__TEXT SHOWN__
General
Anxiety
November 5, 2024
in General
Do you feel your anxiety increased after your transplant or did it decrease?
Tagged:
Do you feel your anxiety increased after your transplant or did it decrease?
1 - 13 of 13 Replies
I’m now realizing that my anxiety has increased. When I was on dialysis I was used to having difficulty. I now feel because I don’t have challenges on a daily basis, my anxiety is on overload .
Hi My name is Nahjae and yes I feel as though after transplant anxiety has increased for me due to the fact that I am extra cautious about things and want to stay healthy and do the right thing such as making sure I take medication on time and eating healthy , my anxiety also occurs during appointments at times
Hello! I am 20 months post-heart transplant. Anxiety has definitely increased post transplant. (I was too sick to care before transplant. 🤣) Most days I can tune the anxiety out, but the nagging sliver of dread is always lurking in my sunshine of happiness. It's as if my situation is "too good to be true," and there's some fine print I forgot to read letting me know it's only temporary. I tell my family, "Let's do it," I don't know how long I have left" which generally upsets them, but I figure if I am realistic about the odds, everything in between is gravy. The extra minutes, days, months, years. (yes, I am seeking therapy to help ease the anxiety 😎)

__DATA SECTION__

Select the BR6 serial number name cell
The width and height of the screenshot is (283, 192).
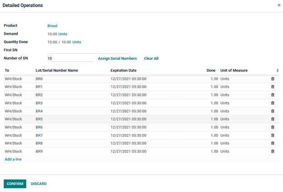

__WHAT YOU NEED TO DO__
Copy the passage in the forum thread on anxiety after transplant word for word, starting at "1 - 13 of 13" and ending at "on overload .".

__TASK SOLUTION__
1 - 13 of 13 Replies
I’m now realizing that my anxiety has increased. When I was on dialysis I was used to having difficulty. I now feel because I don’t have challenges on a daily basis, my anxiety is on overload .